La porte-parole du gouvernement français, Maud Bregeon, lors d'une conférence de presse après une réunion du Conseil des ministres, à l'Élysée, le 22 décembre 2025. © Stéphane de Sakutin, AFP
Le gouvernement français considérerait une application provisoire du traité de libre échange avec les pays du Mercosur comme "une forme de viol démocratique" après la saisine mercredi de la Cour de justice de l'UE par le Parlement européen.
Si la présidente de la Commission européenne Ursula von der Leyen "venait à passer de force en imposant une application provisoire, cela constituerait en l'état, eu égard au vote qui a eu lieu hier (mercredi) à Strasbourg, une forme de viol démocratique.
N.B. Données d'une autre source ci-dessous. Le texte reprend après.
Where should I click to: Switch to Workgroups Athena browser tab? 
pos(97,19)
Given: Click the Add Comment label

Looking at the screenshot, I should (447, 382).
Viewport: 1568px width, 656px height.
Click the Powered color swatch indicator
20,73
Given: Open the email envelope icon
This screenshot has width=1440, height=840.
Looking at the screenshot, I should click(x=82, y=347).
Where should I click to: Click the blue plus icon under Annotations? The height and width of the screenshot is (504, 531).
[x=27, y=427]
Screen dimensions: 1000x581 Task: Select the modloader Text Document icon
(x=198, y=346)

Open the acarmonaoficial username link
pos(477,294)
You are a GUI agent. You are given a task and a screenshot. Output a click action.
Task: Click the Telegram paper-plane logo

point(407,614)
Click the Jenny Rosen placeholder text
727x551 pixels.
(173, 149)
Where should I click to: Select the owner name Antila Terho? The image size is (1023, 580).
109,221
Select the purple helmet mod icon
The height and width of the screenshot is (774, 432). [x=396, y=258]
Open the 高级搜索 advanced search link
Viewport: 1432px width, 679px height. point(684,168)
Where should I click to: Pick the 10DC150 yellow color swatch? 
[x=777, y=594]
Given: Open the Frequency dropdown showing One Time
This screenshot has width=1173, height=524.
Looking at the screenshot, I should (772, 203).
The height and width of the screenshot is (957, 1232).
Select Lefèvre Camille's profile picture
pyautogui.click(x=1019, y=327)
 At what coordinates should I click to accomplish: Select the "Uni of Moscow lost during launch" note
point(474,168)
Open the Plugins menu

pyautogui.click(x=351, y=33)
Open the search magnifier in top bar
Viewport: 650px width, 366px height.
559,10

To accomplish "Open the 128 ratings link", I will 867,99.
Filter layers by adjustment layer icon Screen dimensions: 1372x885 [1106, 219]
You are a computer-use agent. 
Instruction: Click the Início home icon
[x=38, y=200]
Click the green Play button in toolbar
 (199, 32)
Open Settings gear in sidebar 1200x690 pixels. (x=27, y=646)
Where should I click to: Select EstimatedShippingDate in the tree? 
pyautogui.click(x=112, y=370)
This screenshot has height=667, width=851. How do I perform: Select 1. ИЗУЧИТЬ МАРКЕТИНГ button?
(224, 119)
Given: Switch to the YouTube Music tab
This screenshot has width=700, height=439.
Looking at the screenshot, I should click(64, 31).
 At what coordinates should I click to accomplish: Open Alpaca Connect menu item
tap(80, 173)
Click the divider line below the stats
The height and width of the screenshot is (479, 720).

Je n'imagine pas que ça puisse être le cas", a déclaré, jeudi 22 janvier, la porte-parole du gouvernement, Maud Bregeon, sur Europe1/Cnews.
Avant la décision de la justice européenne, la Commission a le droit d'appliquer le traité à titre provisoire. Mais ce n'est pas tranché à ce stade, souligne Bruxelles.
Pour Maud Bregeon, "les conséquences, notamment sur le lien qu'ont les peuples avec l'Union européenne, seraient profondément délétères".
Elle a en outre vivement critiqué Ursula von der Leyen, lui contestant le rôle qu'elle a pourtant d'incarner l'UE. La présidente de la Commission "n'incarne pas l'Union européenne. Ceux qui incarnent l'Union européenne, ce sont les eurodéputés, ce sont les chefs d'État, ce sont les peuples et les intérêts qu'ils ont en commun", a-t-elle estimé, alors que la Commission est l'une des trois institutions de l'UE.
La saisine de la Cour de justice de l'UE pourrait retarder d'un an et demi le vote global du Parlement européen sur la ratification de ce traité conclu avec l'Argentine, le Brésil, le Paraguay et l'Uruguay.
La Commission comme la majorité des États européens étaient favorables à ce traité de libre-échange. Tous soulignaient la nécessité de mettre en œuvre l'accord le plus vite possible, particulièrement au moment où le président américain, Donald Trump, agite la menace de nouveaux droits de douane contre l'Europe.